Problem description:
Your reply must contain the lines from the one with "1117x759 pixels. How" through the last line of the material, exact and complete, with no pictures and no other text.

=== Data to process ===

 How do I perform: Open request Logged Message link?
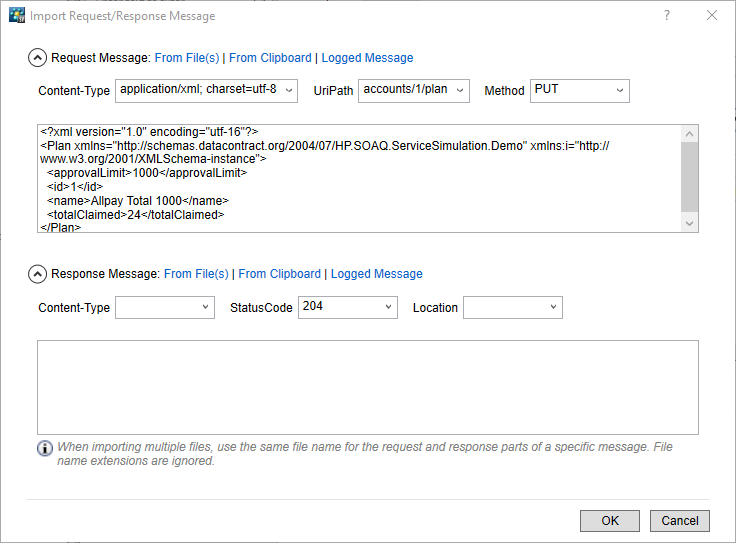(x=367, y=58)
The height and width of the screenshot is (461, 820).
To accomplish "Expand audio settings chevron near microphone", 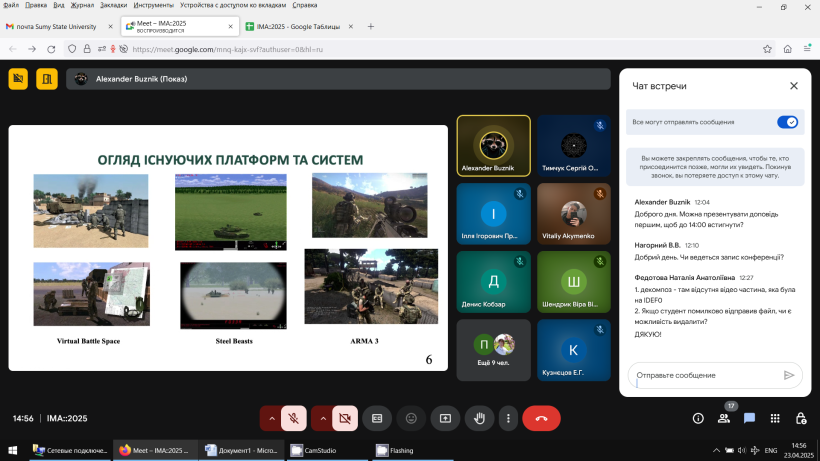I will point(271,418).
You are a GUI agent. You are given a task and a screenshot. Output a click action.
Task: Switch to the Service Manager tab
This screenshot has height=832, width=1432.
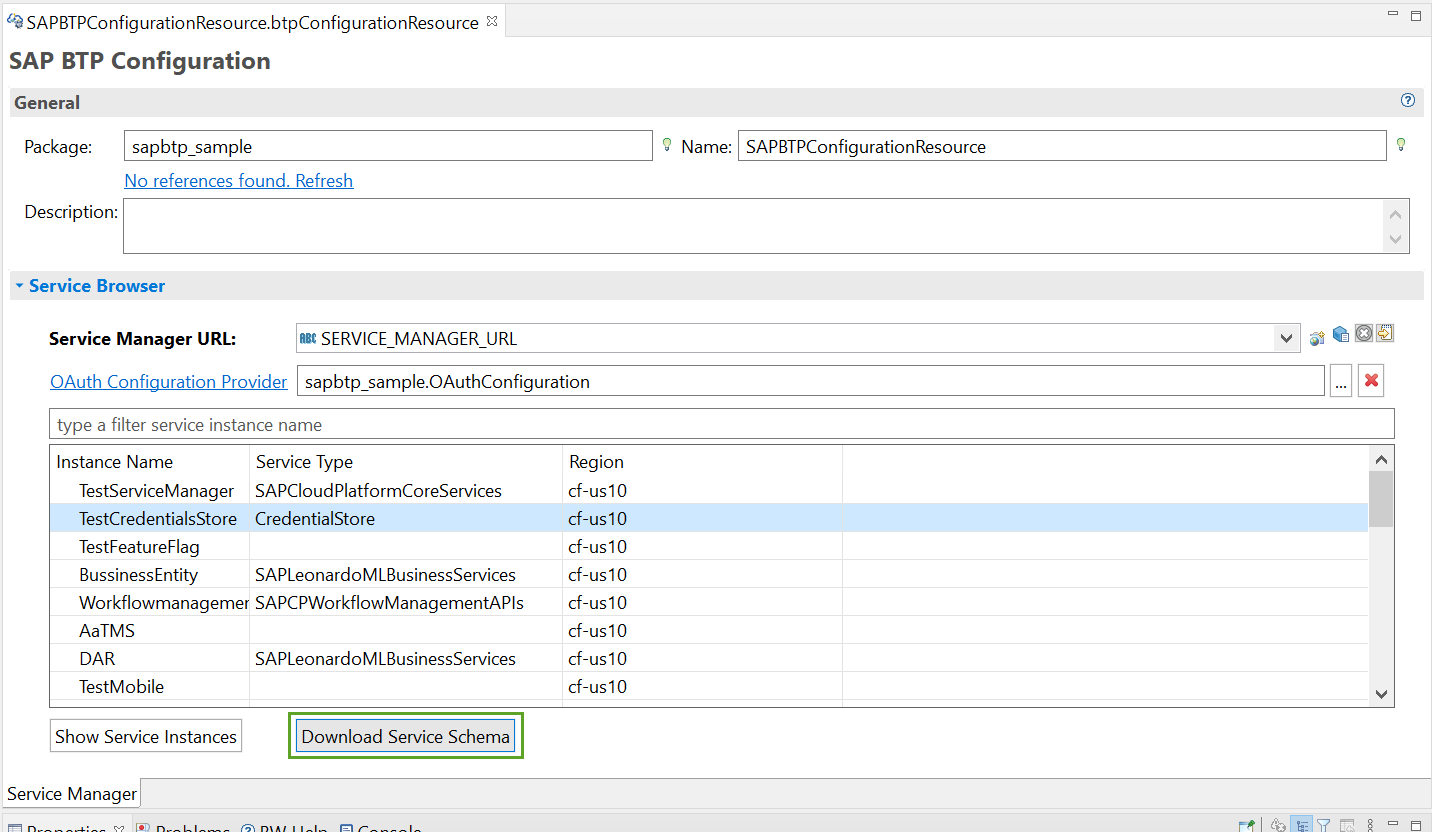coord(72,794)
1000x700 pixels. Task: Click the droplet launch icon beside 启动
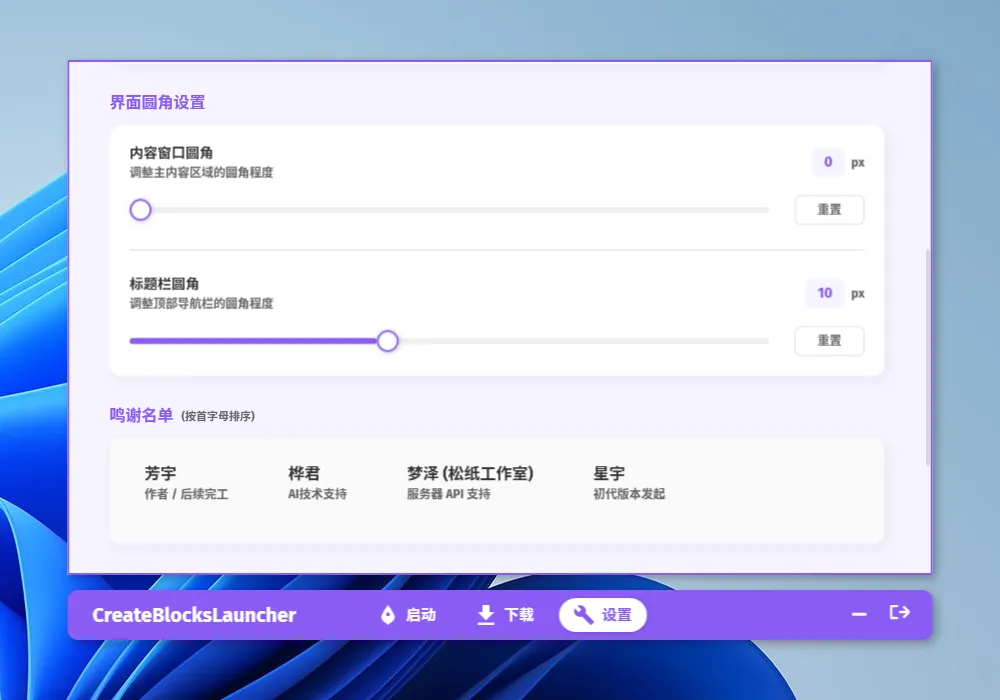tap(388, 615)
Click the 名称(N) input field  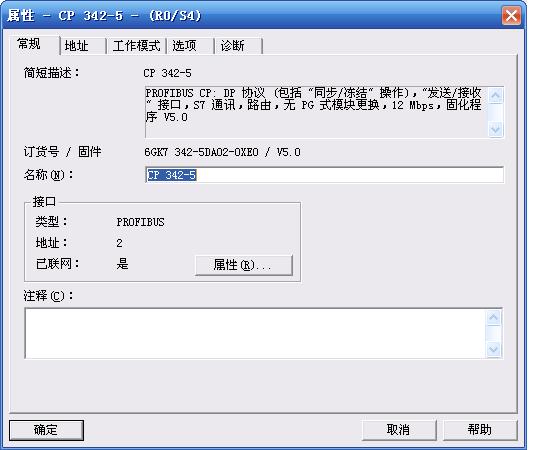(x=324, y=175)
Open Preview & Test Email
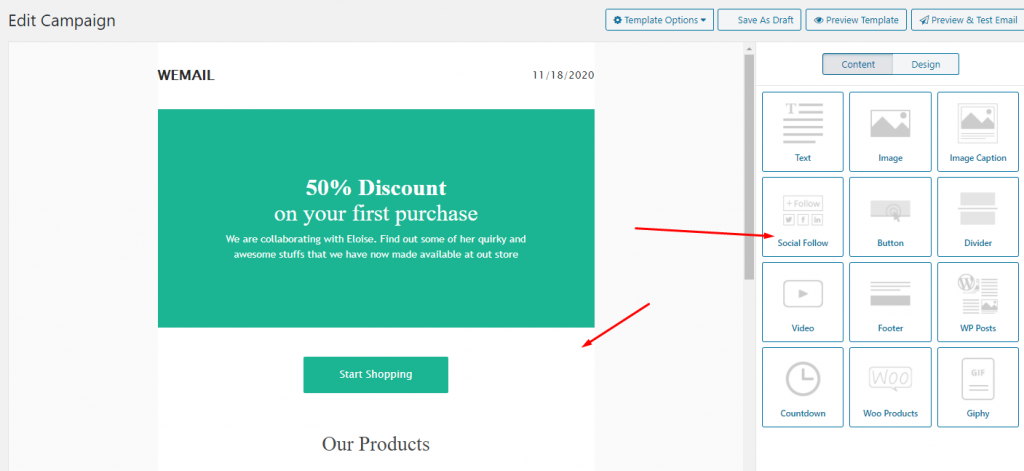 (966, 20)
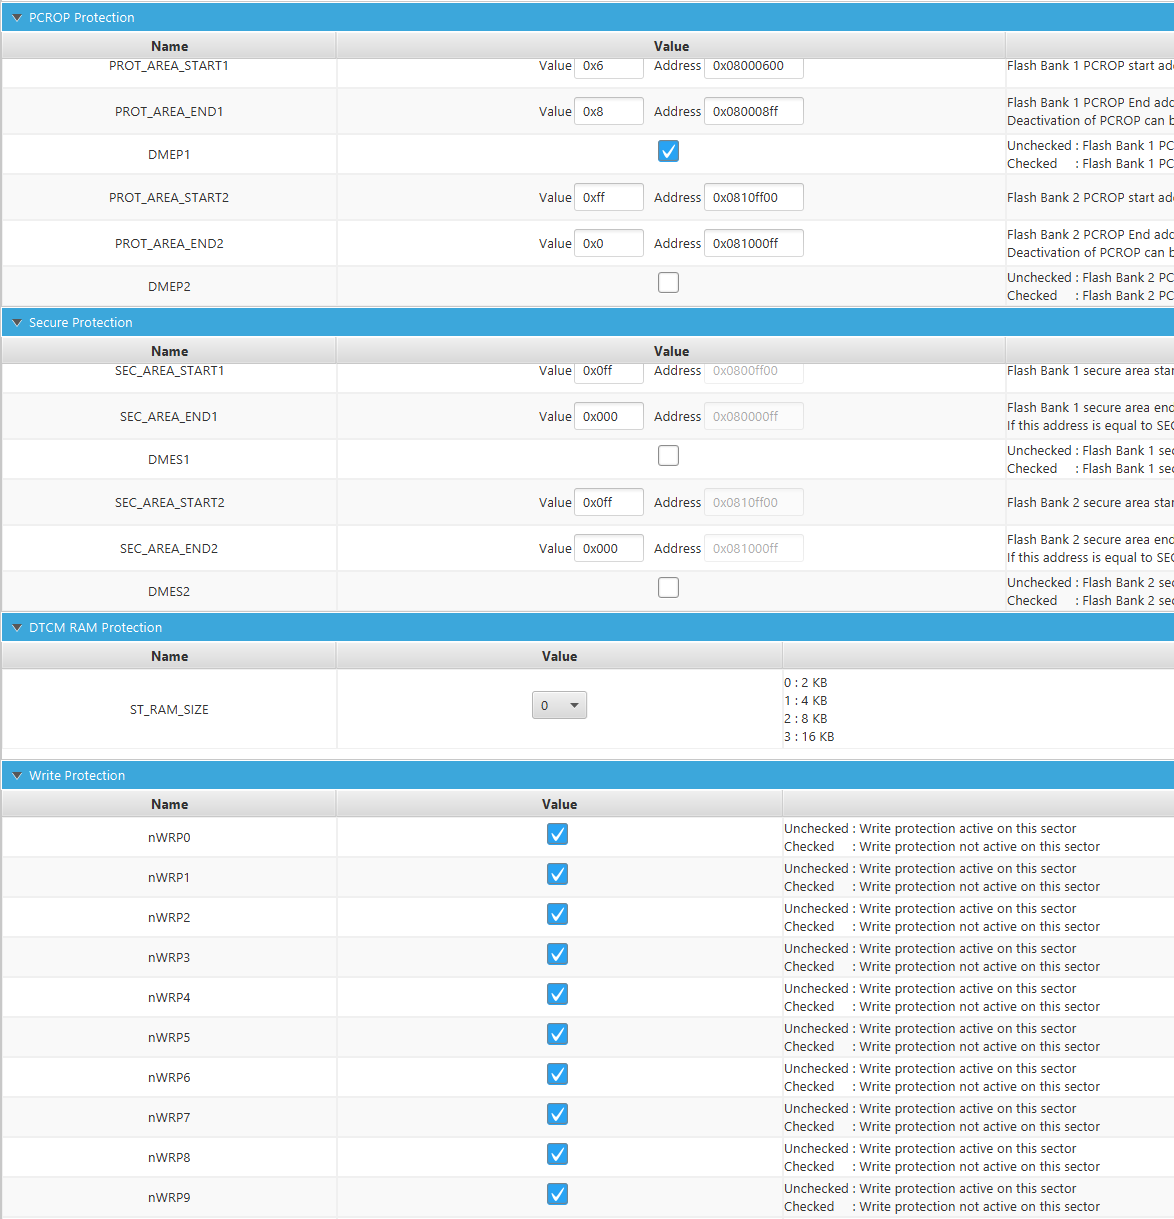Uncheck the nWRP9 checkbox
The height and width of the screenshot is (1219, 1174).
pos(557,1194)
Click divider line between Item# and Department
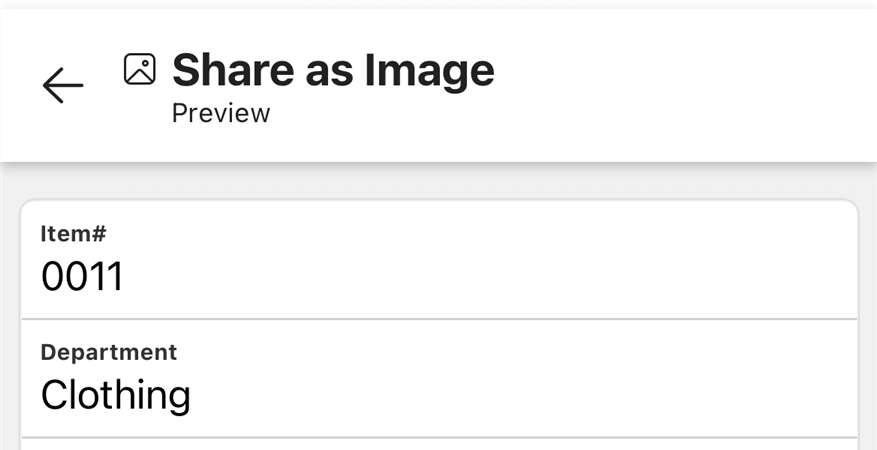This screenshot has width=877, height=450. (x=439, y=319)
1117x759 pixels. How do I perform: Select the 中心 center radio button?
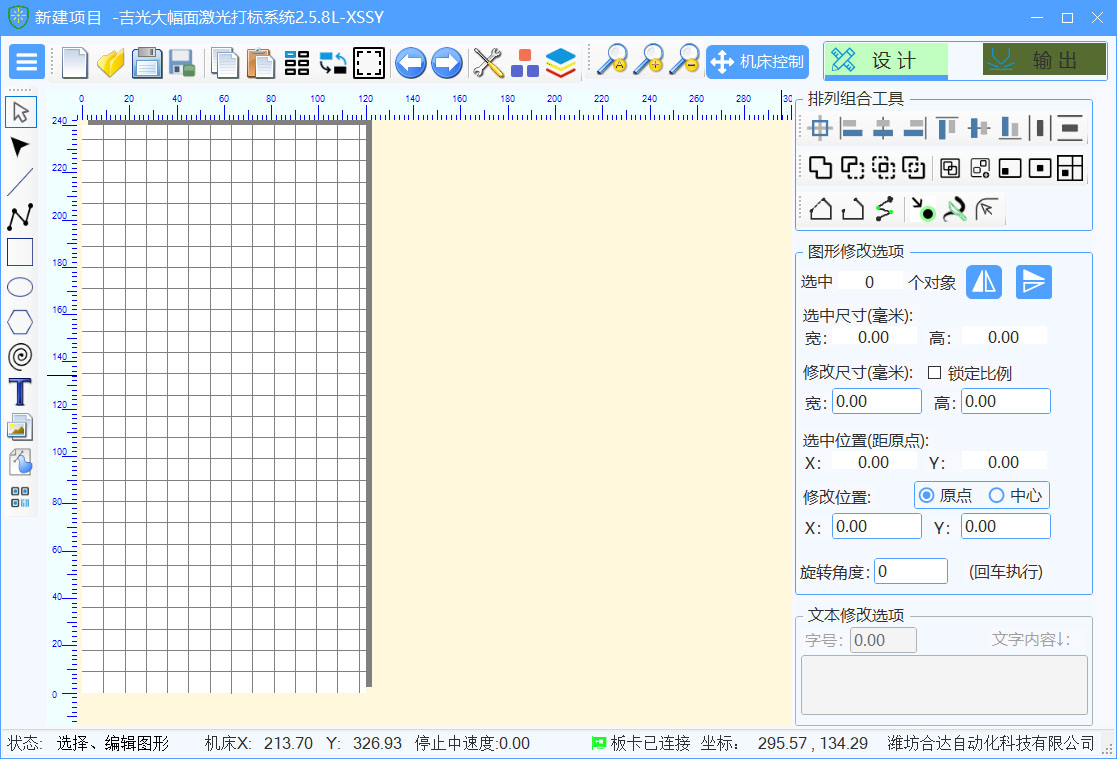[996, 495]
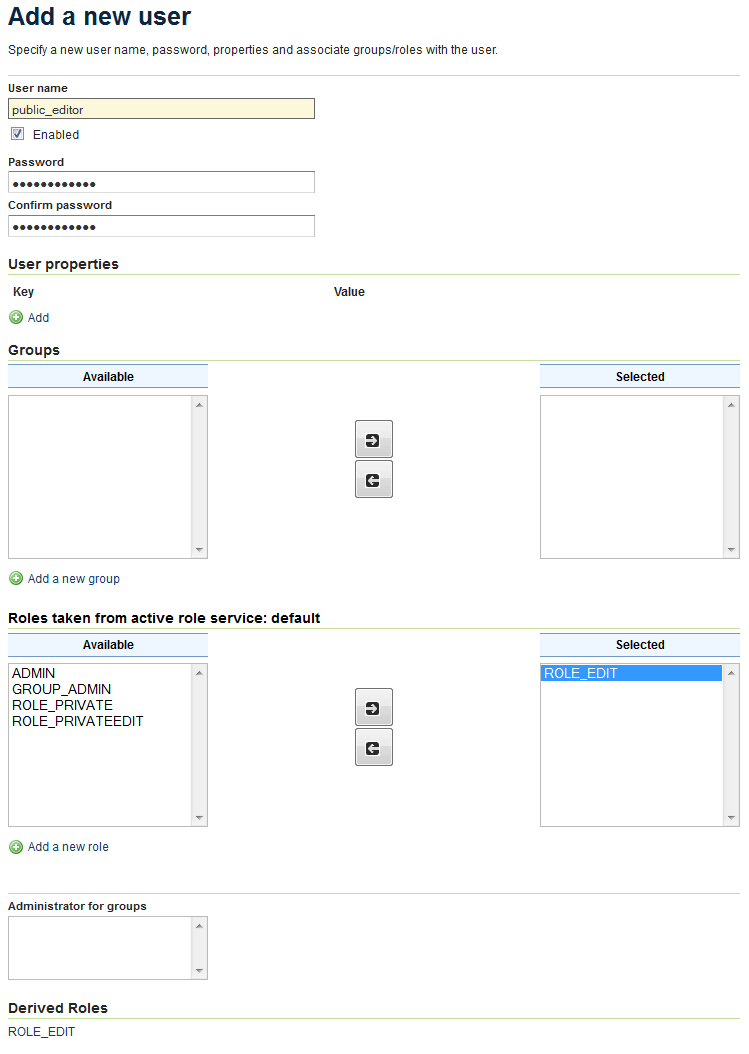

===

Solution for this problem:
1117x759 pixels. How do I perform: Select the 中心 center radio button?
[996, 495]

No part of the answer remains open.